I took a deep breath. “Because the leanansidhe scares the hell out of me, and I don’t have the power or ability to bring her in. I’m afraid of what will happen to me if she’s left running free.”
Keeva’s jaw dropped in surprise. “Whoa! When you said ‘honestly,’ I wasn’t expecting . . . honesty.”
I laughed. “Yeah, well, that’s how much I need you to do this, Keeva. In fact, to make it even easier for you, the leanansidhe has what Sekka was hiding. It’s in her cave.” I picked up a pen from her desk and pulled a sheet of note-paper toward me. “This is where she’s hiding.”
I handed Keeva a rough map of the tunnel route from the abandoned warehouse. She stared down at the scribble, then at me. “Do you want to tell me why you’re so scared?”
I smiled. “Do you want to talk about your glamour?”
She tossed the map on her desk. “Assuming your theory is correct—and I’m not saying it is—I’ll take your request under advisement. You need to leave now. I don’t want anyone seeing you in here if you’re not officially in the building.”
Keeva and I had a long history, not all of it good. We both had egos, and we had clashed often when we were partners. But at the end of the day, I thought we believed the other would do the right thing. Not necessarily what both of us thought was the right thing, but the right thing in some respect. Now, though, this gulf existed between us that I didn’t think we could bridge anymore. She worked for an organization I no longer believed in. I worked outside the chain of command in a way she couldn’t condone. And that was okay with me. She had a career to think about. If I didn’t think someday we’d see eye to eye, I wouldn’t have bothered talking to her. I gave her a wink and left without argument.
As I rode the freight elevator back to the basement, relief and regret fought in my stomach. The urge to make another visit to the leanansidhe bordered on overwhelming. Asking Keeva to do something to take that option off the table was the right thing to do. I didn’t like how the leanansidhe made me feel precisely because I liked how she made me feel. Keeva could get the leanansidhe into the Guildhouse, a controlled environment. Maybe then Briallen or Gillen Yor would have something to work with. If the leanansidhe held the key to the dark mass in my head, I would rather that someone other than her turned it.
27
The ring of my cell phone startled me out of a dreamless sleep. After leaving the Guildhouse the previous afternoon, I had gathered my resource materials and holed up in my living room in a fruitless quest to figure out a way to get rid of Uno. Squinting against the light in my living room, I pushed aside the nest of books that surrounded me as I groped for the phone. Uno rose from the floor at the foot of the bed, a physical reminder that my research had gone nowhere, the dry, academic prose of many of the books lulling me into a bored stupor. The dog vanished as my hand closed on the phone, probably fading off to Shay’s apartment again.
“I need you,” Murdock had said.
The man didn’t return my calls all day and night, then rang me at five o’clock in the morning like it was a perfectly normal time for either of us to be awake. Granted, I spent more of my waking hours in the middle of the night than most people, but I was surprised Murdock was up that early—so early that I had to take a cab down to the morgue to meet him because the subway wasn’t open.

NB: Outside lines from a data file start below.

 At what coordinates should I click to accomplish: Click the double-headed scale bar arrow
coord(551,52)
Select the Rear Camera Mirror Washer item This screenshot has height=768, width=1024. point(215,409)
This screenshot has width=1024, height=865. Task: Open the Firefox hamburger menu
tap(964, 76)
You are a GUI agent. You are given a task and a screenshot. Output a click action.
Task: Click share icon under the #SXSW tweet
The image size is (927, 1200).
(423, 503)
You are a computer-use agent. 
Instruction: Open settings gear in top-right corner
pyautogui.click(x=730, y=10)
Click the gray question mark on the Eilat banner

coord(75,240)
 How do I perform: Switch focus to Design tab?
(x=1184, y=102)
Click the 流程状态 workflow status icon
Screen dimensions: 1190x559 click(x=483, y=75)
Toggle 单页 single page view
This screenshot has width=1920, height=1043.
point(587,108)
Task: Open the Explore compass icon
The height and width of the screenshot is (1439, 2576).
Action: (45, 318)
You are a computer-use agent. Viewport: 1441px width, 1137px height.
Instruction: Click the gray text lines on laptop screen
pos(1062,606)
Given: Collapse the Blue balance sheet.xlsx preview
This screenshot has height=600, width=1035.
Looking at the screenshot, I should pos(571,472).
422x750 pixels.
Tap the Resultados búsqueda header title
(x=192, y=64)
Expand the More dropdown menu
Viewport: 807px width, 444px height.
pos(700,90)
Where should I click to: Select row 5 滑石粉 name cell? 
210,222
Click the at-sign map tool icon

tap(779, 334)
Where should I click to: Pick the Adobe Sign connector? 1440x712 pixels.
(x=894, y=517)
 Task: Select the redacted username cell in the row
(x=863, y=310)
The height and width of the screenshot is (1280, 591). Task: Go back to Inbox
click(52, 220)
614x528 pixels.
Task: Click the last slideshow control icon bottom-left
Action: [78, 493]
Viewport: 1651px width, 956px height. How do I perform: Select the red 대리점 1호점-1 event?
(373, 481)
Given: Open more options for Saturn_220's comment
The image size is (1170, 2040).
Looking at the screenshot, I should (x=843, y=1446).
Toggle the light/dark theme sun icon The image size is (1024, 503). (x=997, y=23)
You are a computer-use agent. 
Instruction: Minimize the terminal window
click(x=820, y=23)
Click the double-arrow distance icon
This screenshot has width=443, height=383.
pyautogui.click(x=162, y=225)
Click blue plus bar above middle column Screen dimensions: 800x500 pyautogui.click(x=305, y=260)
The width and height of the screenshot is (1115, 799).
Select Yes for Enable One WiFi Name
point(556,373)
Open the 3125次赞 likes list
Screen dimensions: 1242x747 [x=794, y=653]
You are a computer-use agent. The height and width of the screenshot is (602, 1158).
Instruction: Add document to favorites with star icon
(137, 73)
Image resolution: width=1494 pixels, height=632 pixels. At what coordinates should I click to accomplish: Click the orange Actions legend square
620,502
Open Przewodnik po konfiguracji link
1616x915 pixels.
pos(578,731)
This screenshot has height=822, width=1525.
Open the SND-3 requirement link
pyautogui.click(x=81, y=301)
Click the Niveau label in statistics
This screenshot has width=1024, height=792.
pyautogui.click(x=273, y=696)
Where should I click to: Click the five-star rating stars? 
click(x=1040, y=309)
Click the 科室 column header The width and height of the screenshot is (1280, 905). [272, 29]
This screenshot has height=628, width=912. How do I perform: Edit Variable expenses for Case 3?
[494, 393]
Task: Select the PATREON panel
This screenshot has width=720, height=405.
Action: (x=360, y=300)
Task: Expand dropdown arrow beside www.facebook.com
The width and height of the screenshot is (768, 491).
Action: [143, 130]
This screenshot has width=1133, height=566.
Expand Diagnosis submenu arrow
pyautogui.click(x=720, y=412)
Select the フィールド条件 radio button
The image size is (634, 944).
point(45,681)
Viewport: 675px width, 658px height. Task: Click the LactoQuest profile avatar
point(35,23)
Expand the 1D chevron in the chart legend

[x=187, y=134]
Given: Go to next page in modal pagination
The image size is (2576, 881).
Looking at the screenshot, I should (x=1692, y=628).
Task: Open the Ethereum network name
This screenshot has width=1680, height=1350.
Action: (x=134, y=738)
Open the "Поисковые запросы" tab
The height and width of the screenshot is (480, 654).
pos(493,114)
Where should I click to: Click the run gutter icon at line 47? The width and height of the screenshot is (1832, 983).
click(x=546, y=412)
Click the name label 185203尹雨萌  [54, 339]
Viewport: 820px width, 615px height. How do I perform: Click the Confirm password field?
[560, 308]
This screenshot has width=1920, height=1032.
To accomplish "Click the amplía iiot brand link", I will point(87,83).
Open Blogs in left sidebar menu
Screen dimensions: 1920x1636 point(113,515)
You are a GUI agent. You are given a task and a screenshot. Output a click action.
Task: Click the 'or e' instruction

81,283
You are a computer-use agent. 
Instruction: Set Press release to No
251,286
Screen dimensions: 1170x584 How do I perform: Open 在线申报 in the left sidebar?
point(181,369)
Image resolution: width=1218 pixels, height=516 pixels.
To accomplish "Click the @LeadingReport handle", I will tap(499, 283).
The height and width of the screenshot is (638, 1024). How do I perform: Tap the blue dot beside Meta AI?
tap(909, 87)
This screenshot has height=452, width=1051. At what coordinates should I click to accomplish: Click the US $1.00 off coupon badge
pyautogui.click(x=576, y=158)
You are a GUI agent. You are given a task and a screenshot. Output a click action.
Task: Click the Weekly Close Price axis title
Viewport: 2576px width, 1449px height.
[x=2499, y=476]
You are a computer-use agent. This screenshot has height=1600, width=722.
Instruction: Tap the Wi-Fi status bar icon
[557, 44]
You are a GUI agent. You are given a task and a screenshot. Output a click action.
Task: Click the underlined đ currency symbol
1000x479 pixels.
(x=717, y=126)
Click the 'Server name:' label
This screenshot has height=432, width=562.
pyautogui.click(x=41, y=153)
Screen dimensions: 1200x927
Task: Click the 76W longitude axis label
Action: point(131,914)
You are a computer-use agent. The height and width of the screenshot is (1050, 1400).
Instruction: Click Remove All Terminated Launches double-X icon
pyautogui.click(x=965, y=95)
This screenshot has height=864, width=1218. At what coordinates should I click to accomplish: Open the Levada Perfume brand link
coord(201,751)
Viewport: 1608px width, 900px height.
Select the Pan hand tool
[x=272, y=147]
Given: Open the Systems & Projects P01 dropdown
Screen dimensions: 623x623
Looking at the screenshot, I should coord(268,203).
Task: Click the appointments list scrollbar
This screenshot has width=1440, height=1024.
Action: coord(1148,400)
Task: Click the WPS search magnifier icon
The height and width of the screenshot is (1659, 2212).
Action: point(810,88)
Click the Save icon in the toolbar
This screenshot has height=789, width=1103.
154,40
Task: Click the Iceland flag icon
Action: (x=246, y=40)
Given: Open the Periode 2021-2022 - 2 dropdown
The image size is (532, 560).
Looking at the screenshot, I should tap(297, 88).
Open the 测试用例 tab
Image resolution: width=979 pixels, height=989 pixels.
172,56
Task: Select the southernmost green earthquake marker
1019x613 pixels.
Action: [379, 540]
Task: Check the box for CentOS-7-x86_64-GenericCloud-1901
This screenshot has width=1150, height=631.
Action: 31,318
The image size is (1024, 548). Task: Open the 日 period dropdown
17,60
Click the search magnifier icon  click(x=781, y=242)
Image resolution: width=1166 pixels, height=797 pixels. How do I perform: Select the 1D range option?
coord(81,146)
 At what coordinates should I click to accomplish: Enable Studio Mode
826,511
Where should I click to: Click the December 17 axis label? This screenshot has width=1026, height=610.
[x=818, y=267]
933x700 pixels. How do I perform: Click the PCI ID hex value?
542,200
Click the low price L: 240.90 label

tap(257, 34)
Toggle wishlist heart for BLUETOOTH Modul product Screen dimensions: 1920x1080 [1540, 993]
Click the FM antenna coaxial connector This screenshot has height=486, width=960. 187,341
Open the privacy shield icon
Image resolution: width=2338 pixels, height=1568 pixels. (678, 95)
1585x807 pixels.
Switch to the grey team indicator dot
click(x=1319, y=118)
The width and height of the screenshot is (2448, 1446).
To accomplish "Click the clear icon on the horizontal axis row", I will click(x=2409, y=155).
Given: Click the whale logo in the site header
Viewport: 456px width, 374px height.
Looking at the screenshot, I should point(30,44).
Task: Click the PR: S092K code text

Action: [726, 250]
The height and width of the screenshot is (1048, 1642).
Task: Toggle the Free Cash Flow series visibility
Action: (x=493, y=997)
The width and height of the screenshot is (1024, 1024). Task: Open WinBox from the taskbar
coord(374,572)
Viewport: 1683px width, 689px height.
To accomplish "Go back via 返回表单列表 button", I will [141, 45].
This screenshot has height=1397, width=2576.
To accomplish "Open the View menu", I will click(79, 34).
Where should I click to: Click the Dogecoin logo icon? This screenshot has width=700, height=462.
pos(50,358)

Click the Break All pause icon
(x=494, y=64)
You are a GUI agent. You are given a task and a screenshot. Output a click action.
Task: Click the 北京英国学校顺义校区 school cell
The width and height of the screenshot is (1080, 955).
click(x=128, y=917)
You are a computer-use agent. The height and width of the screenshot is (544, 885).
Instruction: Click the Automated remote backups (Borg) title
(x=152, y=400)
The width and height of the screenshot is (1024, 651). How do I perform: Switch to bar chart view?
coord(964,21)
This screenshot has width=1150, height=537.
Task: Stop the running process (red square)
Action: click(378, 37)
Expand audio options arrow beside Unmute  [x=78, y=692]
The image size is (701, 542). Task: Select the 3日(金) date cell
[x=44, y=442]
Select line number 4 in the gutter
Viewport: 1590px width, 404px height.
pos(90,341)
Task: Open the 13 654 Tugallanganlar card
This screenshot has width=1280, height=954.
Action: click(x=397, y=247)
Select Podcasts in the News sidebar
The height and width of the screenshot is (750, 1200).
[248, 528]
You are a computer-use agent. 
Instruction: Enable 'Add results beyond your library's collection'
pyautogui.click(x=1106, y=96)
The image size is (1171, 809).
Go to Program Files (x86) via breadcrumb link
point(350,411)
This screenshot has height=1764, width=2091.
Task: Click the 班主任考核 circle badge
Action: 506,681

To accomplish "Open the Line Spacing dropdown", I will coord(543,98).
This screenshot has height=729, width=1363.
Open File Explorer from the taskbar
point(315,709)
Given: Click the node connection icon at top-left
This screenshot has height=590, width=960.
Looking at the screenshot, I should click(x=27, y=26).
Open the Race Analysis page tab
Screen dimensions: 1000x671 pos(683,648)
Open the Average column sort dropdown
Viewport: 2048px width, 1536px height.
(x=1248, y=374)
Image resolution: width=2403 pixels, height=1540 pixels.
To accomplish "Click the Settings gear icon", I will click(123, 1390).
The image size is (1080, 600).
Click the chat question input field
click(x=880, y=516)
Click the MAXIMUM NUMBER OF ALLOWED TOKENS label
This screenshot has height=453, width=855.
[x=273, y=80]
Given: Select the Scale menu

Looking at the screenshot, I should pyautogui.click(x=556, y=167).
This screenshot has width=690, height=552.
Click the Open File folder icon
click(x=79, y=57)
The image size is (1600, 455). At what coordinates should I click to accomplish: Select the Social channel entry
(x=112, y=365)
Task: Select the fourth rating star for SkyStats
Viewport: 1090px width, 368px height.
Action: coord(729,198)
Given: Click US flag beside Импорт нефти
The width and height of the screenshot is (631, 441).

I went around the back to the back of the OCME. The building was open twenty-four hours, but the main door was locked before 6:00 A.M. The loading dock, though, remained open for business twenty-four/seven. Dead bodies didn’t much care about regular office hours.
A morgue in the middle of the night is exactly how you imagine it would be. Dim atmosphere, cold light, dark corners, empty corridors, and dead bodies in freezers. Under normal circumstances, I would write off the notion of a dead person leaping out of a darkened room as the product of an overactive imagination. Boston after the Samhain catastrophe, though, made the idea not only plausible, but even likely.
The bright light from the cooling room cast a stark blue beam into the dark basement hallway. When I reached the door, Janey and Murdock looked at me with relief and irritation. They stood on opposite sides of an examining table—a large examining table—with Sekka’s body laid out on it. Her head had been placed above the neck.